Given text:
The FASTY Language Component

Overall Specification

FASTY's core functionality will be provided by a statistic language model based on n-grams. These statistics will be collected not only from standard corpora, but also from texts generated by disabled users in various communication scenarios. In addition, the use of topic specific lexica and word statistics will have to be considered. It is a well known fact, that word probability is not independent of context. Word n-grams yield only a rough approximation of this variation, there are also lexico-semantic and topic- specific factors influencing word distribution. So-called 'recency' adjustment is a special case of this phenomenon. Different approaches, such as collocation analysis or trigger pair identification will be explored to collect statistics that may help in finding the most probable predictions. The use of these statistics and their integration in a prediction system is another innovative aspect of the FASTY system.

The variety of languages to be supported and methods to be integrated into the FASTY system demands a modular architecture. The combination and integration of prediction components needs to be handled in a very flexible way, for a variety of reasons:

Different languages may put different emphasis on different modules, so it must be possible to arrange these modules in a different way.
The effects of the different prediction methods are not yet known precisely, experimental adjustments as well as parameter tuning have to be possible.
Different application scenarios (varying from text writing up to spontaneous dialogs) may require different combination and weighting of components.

Entries supplied:
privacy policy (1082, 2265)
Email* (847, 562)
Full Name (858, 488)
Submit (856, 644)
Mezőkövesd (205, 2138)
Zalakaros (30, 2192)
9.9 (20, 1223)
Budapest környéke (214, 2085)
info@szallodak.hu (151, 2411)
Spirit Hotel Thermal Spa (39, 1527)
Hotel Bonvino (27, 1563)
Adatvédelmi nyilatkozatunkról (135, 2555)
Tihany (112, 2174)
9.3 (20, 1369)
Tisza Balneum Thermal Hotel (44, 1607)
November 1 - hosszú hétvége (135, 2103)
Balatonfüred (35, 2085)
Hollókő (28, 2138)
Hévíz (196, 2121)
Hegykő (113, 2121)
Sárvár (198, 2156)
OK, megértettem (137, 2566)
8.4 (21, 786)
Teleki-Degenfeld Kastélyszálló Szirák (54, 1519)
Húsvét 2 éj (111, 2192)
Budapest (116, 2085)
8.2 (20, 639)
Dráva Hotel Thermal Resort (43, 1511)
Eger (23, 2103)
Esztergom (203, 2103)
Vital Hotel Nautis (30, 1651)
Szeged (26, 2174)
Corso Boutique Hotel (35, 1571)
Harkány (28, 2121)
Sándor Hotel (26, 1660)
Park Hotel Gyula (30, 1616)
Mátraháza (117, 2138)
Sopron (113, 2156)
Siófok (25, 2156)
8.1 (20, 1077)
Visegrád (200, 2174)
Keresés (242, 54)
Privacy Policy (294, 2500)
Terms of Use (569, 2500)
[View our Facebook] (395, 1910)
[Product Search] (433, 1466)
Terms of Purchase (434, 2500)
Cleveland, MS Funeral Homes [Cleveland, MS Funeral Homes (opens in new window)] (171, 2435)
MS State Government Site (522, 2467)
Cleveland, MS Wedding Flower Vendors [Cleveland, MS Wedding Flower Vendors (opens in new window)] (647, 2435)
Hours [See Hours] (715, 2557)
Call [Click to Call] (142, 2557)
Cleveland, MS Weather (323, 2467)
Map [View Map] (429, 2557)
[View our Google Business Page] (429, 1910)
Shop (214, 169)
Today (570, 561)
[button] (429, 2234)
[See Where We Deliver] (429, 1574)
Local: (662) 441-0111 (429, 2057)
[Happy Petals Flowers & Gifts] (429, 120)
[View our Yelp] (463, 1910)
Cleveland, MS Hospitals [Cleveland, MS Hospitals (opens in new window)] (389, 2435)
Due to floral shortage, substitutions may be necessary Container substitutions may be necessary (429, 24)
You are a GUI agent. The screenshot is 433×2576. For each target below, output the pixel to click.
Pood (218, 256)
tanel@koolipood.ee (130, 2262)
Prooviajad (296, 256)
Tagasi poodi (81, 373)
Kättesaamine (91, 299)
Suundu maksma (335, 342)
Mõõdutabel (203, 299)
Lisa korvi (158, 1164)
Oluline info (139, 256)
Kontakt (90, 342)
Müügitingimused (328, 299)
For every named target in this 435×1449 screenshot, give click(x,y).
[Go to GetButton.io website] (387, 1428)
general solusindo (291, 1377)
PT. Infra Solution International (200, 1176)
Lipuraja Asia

Stated exercise A:
Reproduce the FASTY specification verbatim between "The variety of" and "a different way.", inclusive.
Stated exercise B:
Extend the FASTY specification past its final sentence, keeping its technical style.
The entries come from a separate source unrelated to the FASTY specification.

Final result A:
The variety of languages to be supported and methods to be integrated into the FASTY system demands a modular architecture. The combination and integration of prediction components needs to be handled in a very flexible way, for a variety of reasons:

Different languages may put different emphasis on different modules, so it must be possible to arrange these modules in a different way.

Final result B:
Adaptation to users with different degrees and types of disabilities will also be required.

Thus the backbone of the linguistic prediction component of the FASTY system will be a controller that is flexibly driving the different prediction modules and combining their results. Thus it will be easy to optimise the overall prediction behaviour and also adaptation of FASTY to another language without modifying the whole system will be made possible.

Methods used in existing prediction systems

When one considers methods for saving keystrokes in text typing, one has to differentiate between keystroke-saving methods in the UI and methods involving linguistic or statistical prediction of words, word sequences and phrases. Here we will put our emphasis on the latter. However, for the sake of completeness a short listing of methods belonging to the User Interface side will be given.

automatically inserting a space after every predicted word accepted by the user. This method compensates for the extra keystroke needed for selecting the prediction.
automatically removing preceding whitespace immediately before punctuation characters (and inserting the appropriate amount of spaces afterwards). This method complements the previous one, as the need for the user to backspace the automatically inserted whitespace is alleviated.
auto-capitalisation. This method in fact also needs at least some linguistic knowledge, it is listed here just because of the requirement to be able to change characters the user already has typed. Auto-capitalisation may occur after sentence ending periods, on words recognised as proper names or (in some languages, e.g. German) on nouns in general.

String-based statistical methods

All systems on the market that we are aware of use some kind of frequency statistics on words and (sometimes) word combinations. Given a prefix of a word, with a frequency annotated lexicon the most probable continuation(s) of that word can be retrieved easily. Sometimes, not only word-based frequency counts are maintained (1-grams), but also bigrams and even trigrams are used for enhancing prediction accuracy. N-gram language models are widely used in speech recognition systems, and their benefits are also exploited in some predictive typing systems. The key observation behind this kind of models is, that the probability of a word occurring in the text depends on the context.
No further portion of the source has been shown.